The Sharpe Ratio is a measure of return-risk for a portfolio or individual investment. Like many concepts that lend themselves to mathematics, it is easier to understand what the Sharpe Ratio means if written in the form of an equation.
S = (R - T)/Sigma (My editor does not have the correct symbol for Sigma.)
Developed by Stanford Professor, William F. Sharpe, the return of the portfolio or investment is represented by R. T is a T-bill (90-Day for example) or risk-free cash investment and Sigma is the uncertainty or volatility of the investment.
To help understand the Sharpe Ratio, Faber and Richardson, in their The Ivy Portfolio book write,
"A good rule of thumb for Sharpe Ratios is that asset classes, over the long term, have Sharpes around 0.2 to 0.3. A "dummy" 60/40 allocation of stocks/bonds is around 0.4. The Ivy Portfolio allocation is around 0.6. However, over shorter periods, the numbers can bounce all over the place. From 1900-2008, the S&P 500 has had Sharpe Ratios per decade ranging from negative 0.8 (-0.8) (the 1970s) to 1.4 (the 1950s)." Keep in mind the current construction of the S&P 500 began around 1957.

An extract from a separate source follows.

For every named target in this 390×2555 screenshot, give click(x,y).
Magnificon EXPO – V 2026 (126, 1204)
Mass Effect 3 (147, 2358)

The reason for not using the Sharpe Ratio is that it penalizes the money manager for upside volatility. That is the nature of the Sigma calculation. Both the Sortino and Retirement Ratios circumvent this problem as both employ a semi-variance calculation in the denominator. This calculation omits upside volatility.
The reason for using a "downside risk" calculation in the denominator is that the purpose of investing is to make money and this requires volatility to the upside. It makes no sense to downgrade the money manager for gaining an upside advantage.
Both the Sortino and Retirement Ratios are slight modifications of the Sharpe Ratio, and for this reason we need to give Dr. Sharpe credit for his outstanding research.